Loading time and loading environment of the Dokdo seamounts were studied from flexure model and VGP(Virtual Geomagnetic Pole) determined by gravity and magnetic data. In spite of their similarity in size. a large difference about 50 mGal between gravity anomaly peaks of Dokdo and the Isabu Tablemount suggests different compensation degrees. Flexural modeling results show that the flexural rigidity(effective elastic thickness) of lithosphere for Dokdo is stronger(thicker) than that for the Isabu Tablemount. Also, it implies that the age of lithosphere at the time of loading of the Isabu Tablemount may be younger than that of Dokdo. Magnetic anomalies occur complicated over the Dokdo seamounts.
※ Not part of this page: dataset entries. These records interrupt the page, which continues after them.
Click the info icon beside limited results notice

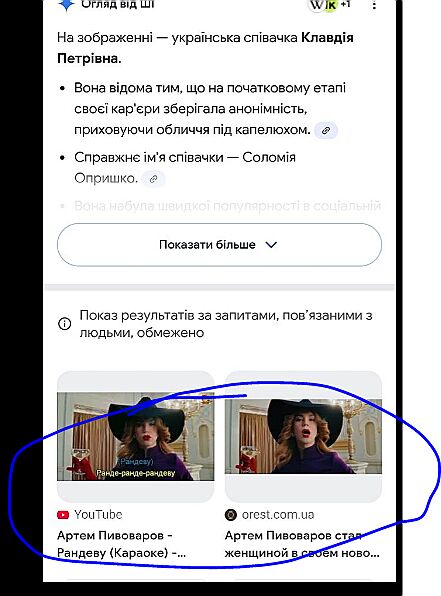pyautogui.click(x=64, y=324)
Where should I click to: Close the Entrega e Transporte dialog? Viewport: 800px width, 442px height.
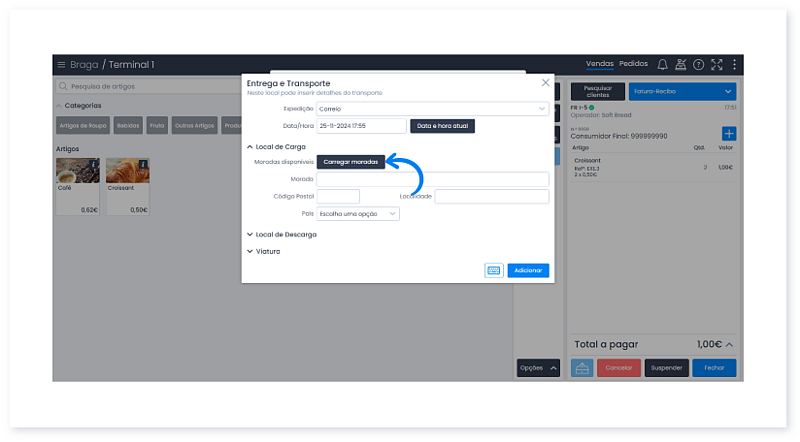(x=545, y=83)
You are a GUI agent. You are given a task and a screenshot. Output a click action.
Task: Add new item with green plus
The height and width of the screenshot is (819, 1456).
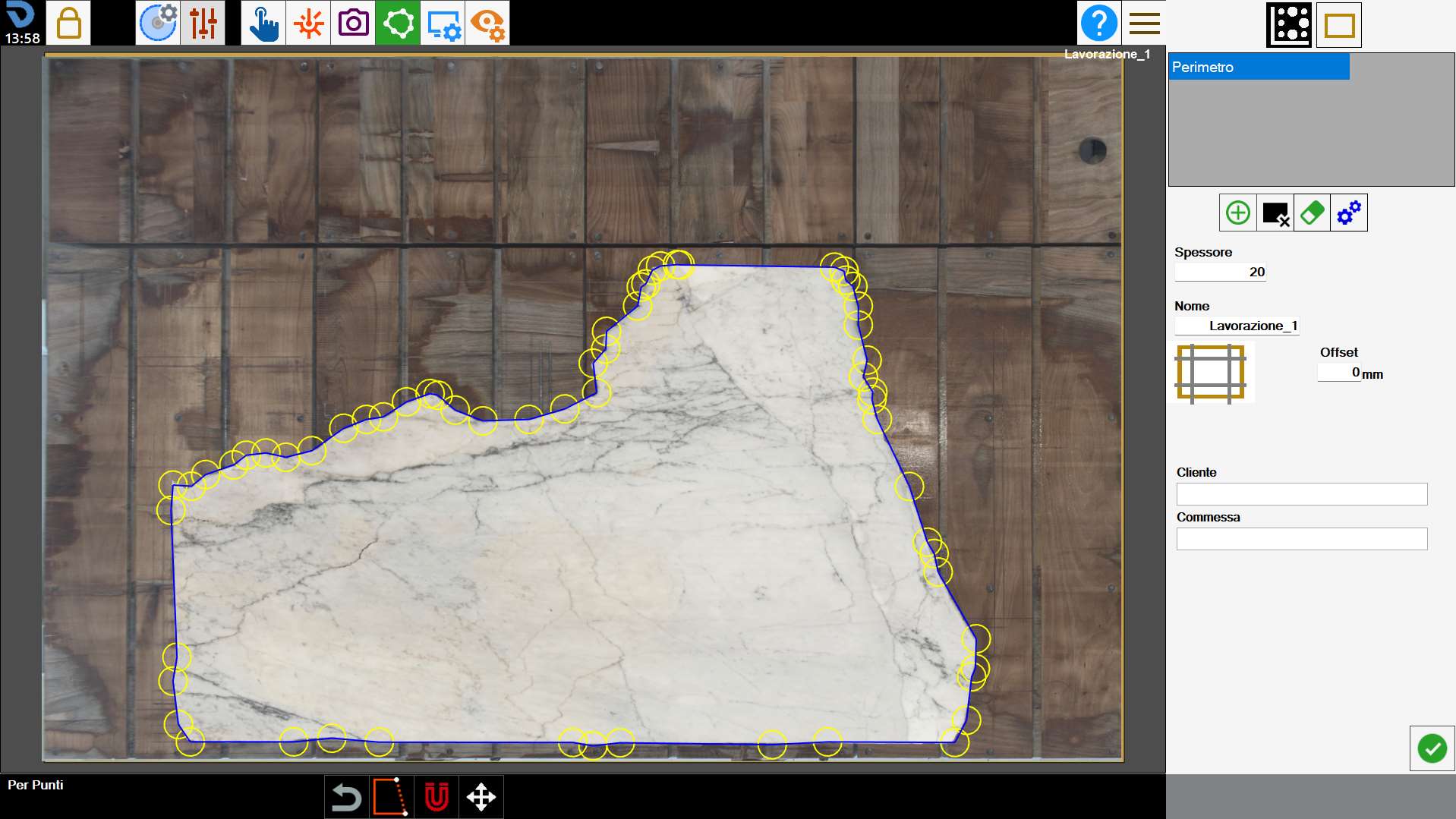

Paleomagnetism was studied from VGP estimated by the least square and the seminorm magnetization methods with 1500 m upward continued magnetic anomalies. Age dating of Dokdo from previous study, flexural modeling, VGP, and geomagnetic polarity time scale suggest that after the cease of spreading in the Ulleung Basin, the Isabu Tablemount was formed first in normal polarity interval and followed by Dokdo. Also, they indicate that the fist large eruption of Dokdo was in normal polarity interval and the second large eruption in reversed polarity interval. The Simheungtaek Tablemount was formed in normal polarity interval between the formations of the Isabu Tablemount and Dokdo. These loading times for the Dokdo seamounts show a good coherence with the compressive stress period after the end of the opening of the East Sea. The Dokdo seamounts probably was caused by volcanism associated with the compressive stress.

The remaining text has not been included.